Le Feu Monde, un premier album superbe pour Jason S.

Adeptes de cosy fantasy, d’humour et de créatures féériques, passez votre chemin. Le Feu Monde n’est pas pour vous. Vous n’y trouverez ni héros en armure brillante, ni sorcières bienveillantes, ni épopée chevaleresque qui voit le bien triompher du mal. Il n’y a là que dieux sans visages qui s’affrontent par le biais des humains, que la brutalité de la guerre et la souffrance de celles et ceux qu’elle laisse dans son sillage. Si malgré tout vous désirez tourner ces pages, libre à vous, mais vous ouvrez alors la porte d’un passé qui aurait dû à jamais rester oublié…

Affrontement millénaire

Métisse a de grands desseins. Portée par une technique de combat hors pair, la jeune femme rêve de rejoindre la Cohorte, un groupe de guerriers dont les exploits ont bercé sa jeunesse. Mais une fois parvenue à intégrer l’escouade, elle s’aperçoit que la réalité ne correspond pas vraiment aux récits colportés par les livres. Qu’importe, Métisse veut en découdre, dans cette guerre qui oppose les armées de Clermont à celles d’Atrevi. Ce que la jeune combattante ignore, c’est que dans l’ombre de ce conflit qui s’éternise se joue un tout autre affrontement, millénaire celui-là. Atome et Zéphyr, deux divinités concurrentes, se disputent l’adoration des humains. Contre toute attente, Métisse aura un rôle primordial à jouer dans ce duel de géants.

Martyrs

De prime abord, Le Feu Monde semble déployer son univers de dark fantasy autour d’un conflit sanglant, plus médiéval que magique, malgré la récurrence des Adelphes – ces divinités géantes mutiques qui s’affrontent par l’intermédiaire des humains qu’elles choisissent comme martyrs –, dans le discours des personnages. Pourtant, l’aventure de Métisse se dote peu à peu d’artefacts mystérieux, de voyages spatiotemporels et de découvertes troublantes. D’ailleurs, l’héroïne met un certain temps à se démarquer. D’abord fondue au sein de la Cohorte, dont chaque membre est particulièrement bien écrit, elle s’émancipe peu à peu et choisit de prendre son destin en main plutôt que de le subir. Avec son final parfaitement trouvé, ce tome unique propose un récit dense, mature et réellement prenant.
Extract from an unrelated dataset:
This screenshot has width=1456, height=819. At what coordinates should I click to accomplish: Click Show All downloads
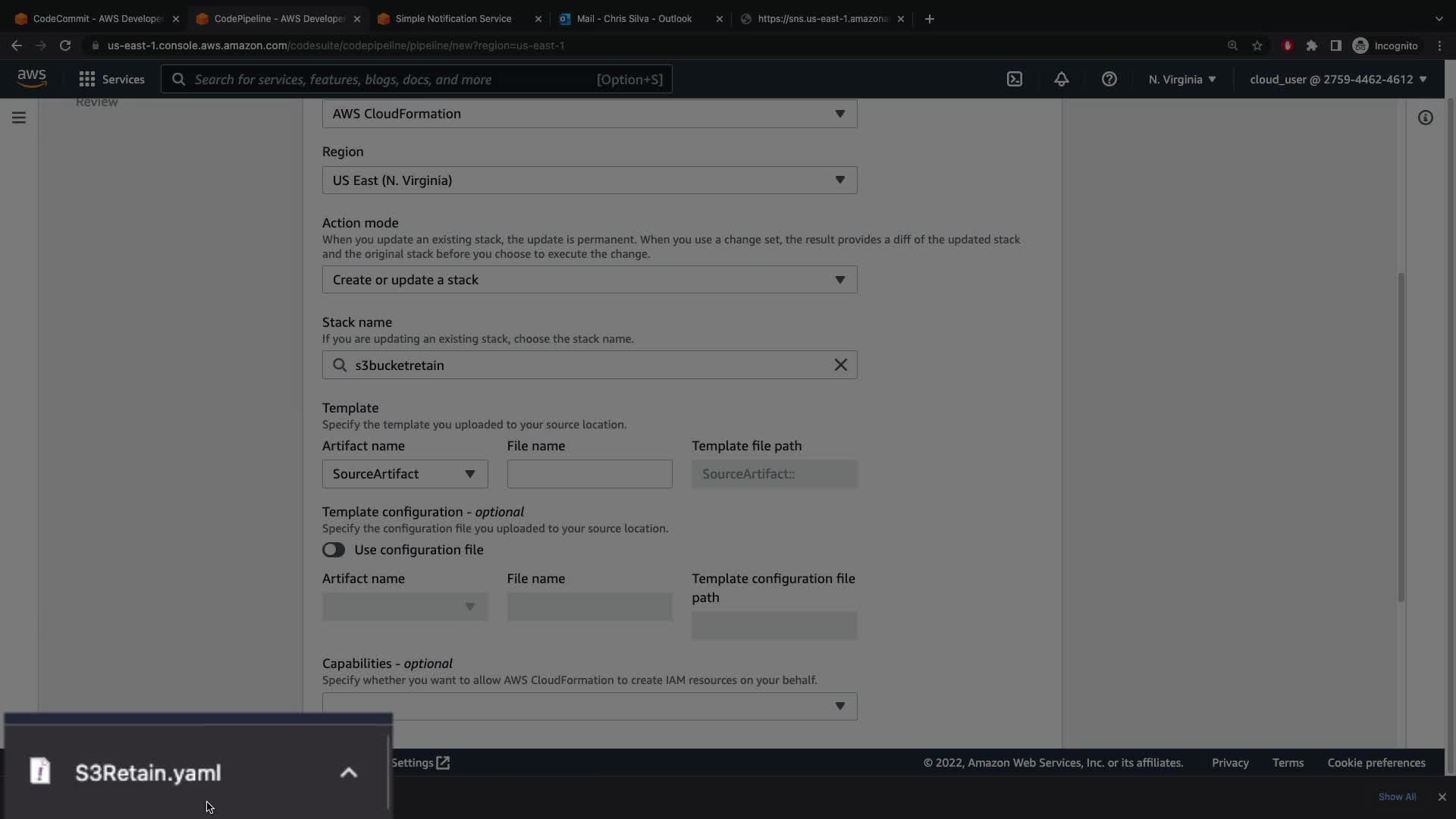click(1397, 797)
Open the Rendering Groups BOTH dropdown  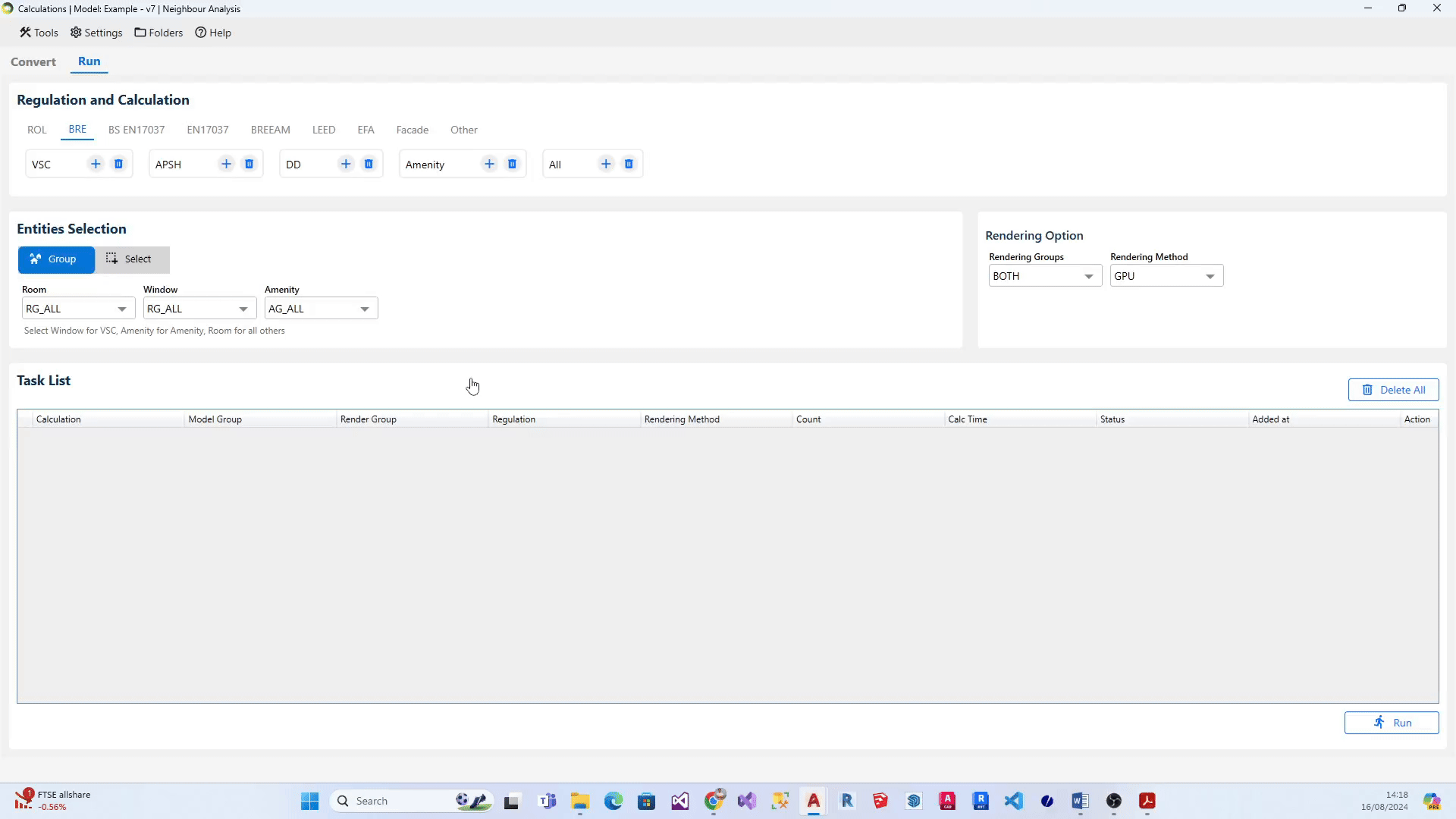coord(1044,276)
Un attrait qui tient aussi à ses graphismes, capable de rendre la finesse de décors délicieusement détaillés, la brutalité des affrontements où se mêlent sang et sueur, et la simplicité de visages anguleux, stylisés et pourtant tous très expressifs et reconnaissables. Un style entre comic et bande dessinée européenne qui donne son caractère à l’œuvre. En sus, l’album s’autorise de somptueuses pages de transition entre ses chapitres, dans lesquelles, outre un extrait des écrits de Tancrède Livin – narrateur fictif qui vient apporter des informations sur la mythologie du Feu Monde –, on trouve chaque fois une superbe illustration pleine page à la beauté tragique, dont le sens ne se révèle pleinement qu’une fois l’album terminé. De quoi donner tout son intérêt à une seconde lecture.

Le Feu Monde propose un récit mature, intrigant, dont il n’est possible de prendre pleinement l’ampleur qu’une fois la dernière page tournée. Pour son première album, Jason S. a placé la barre très, très haut.